Dengan semua bukti pendukung yang penulis kumpulkan, maka dengan ini konklusi yang bisa ditarik mengenai unggahan akun Bintang Libra mengenai pernyataan batu melayang yang dipakai Nabi Muhammad SAW ketika melakukan Isra Mi’raj dapat

disimpulkan sebagai informasi keliru dan bersifat hoaks. Lebih jauh, menyikapi informasi keliru seperti ini, penulis kemudian terjun langsung ke lapangan untuk menemui salah seorang narasumber terkait yang penulis rasa substansial dalam mengemukakan pandangannya.

Narasumber yang juga merupakan seorang akademisi, Muh.
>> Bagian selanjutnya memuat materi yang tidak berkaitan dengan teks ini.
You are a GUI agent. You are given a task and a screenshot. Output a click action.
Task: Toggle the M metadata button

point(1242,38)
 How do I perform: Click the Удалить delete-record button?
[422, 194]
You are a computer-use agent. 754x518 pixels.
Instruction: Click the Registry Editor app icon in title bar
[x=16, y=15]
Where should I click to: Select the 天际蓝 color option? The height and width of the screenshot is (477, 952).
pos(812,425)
Adnan Kasogi S.Sos,M. Si adalah dosen di Fakultas Ilmu Sosial dan Ilmu Politik di Universitas Hasanuddin kala itu menuturkan, informasi keliru atau penyebaran hoaks sebijaknya disikapi sebagai bentuk kritik bagi mahasiswa dan para pegiat literasi bahwa literasi digital sangat penting diedukasikan ke masyarakat secara masif.
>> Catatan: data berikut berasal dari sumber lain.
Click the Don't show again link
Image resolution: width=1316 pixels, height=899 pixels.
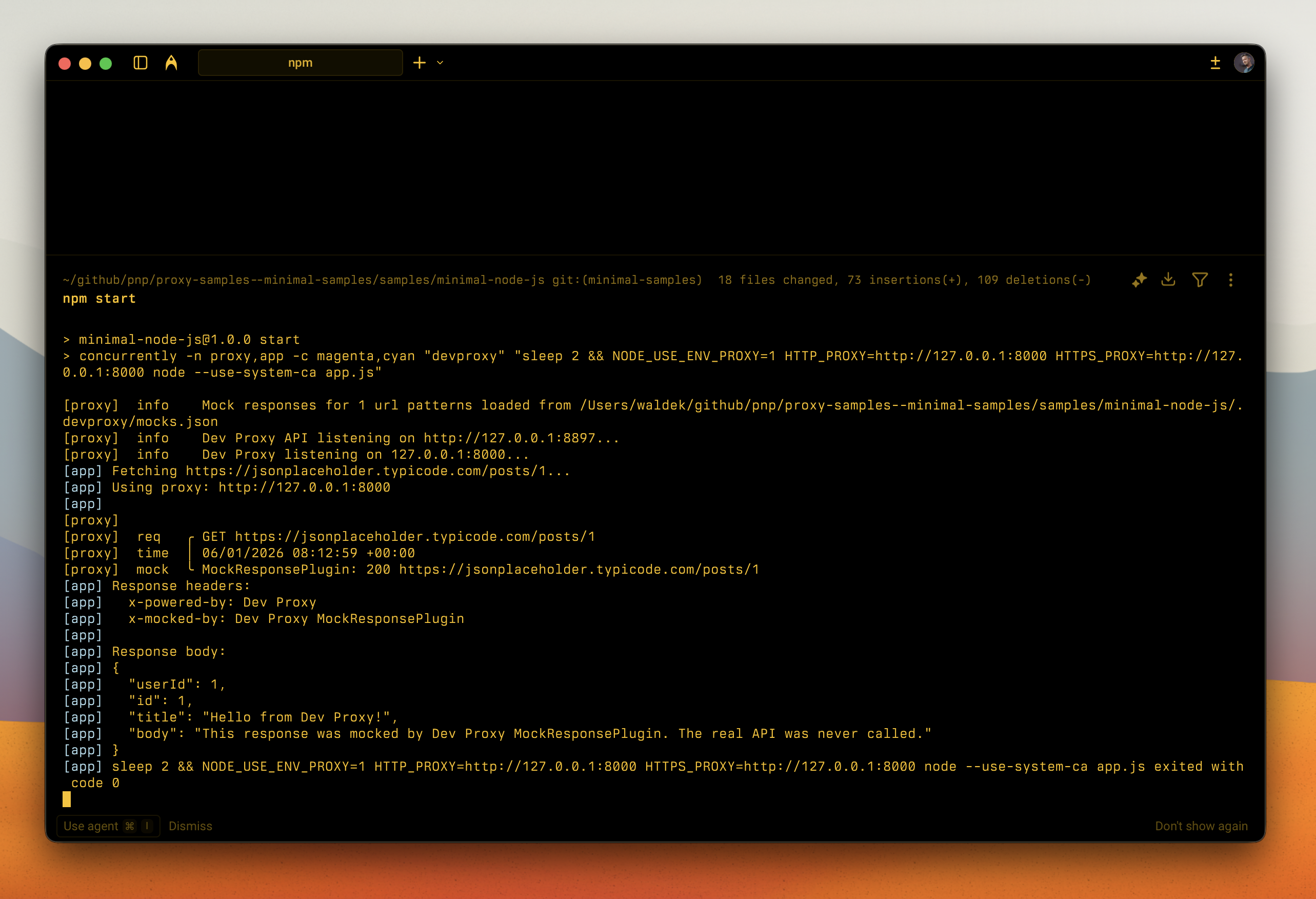[x=1201, y=826]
Menurut Yudha Pradana dalam Atribusi Kewargaan Digital dalam Literasi Digital (2018), salah satu prinsip dasar dari literasi digital yaitu pemahaman. Artinya masyarakat memiliki kemampuan untuk memahami informasi yang diberikan media, baik secara implisit ataupun eksplisit. Namun, inilah yang menjadi tantangan bahwa arus infomasi yang banyak membuat masyarakat menerima informasi terlalu banyak di saat yang bersamaan.

Penulis pun merasa turut bertanggung jawab untuk mengajak para pengguna media agar lebih bijak menanggapi bahkan membagikan sebuah infomasi. Di sinilah literasi digital berperan, yakni untuk mencari, menemukan, memilah serta memahami informasi yang benar dan tepat.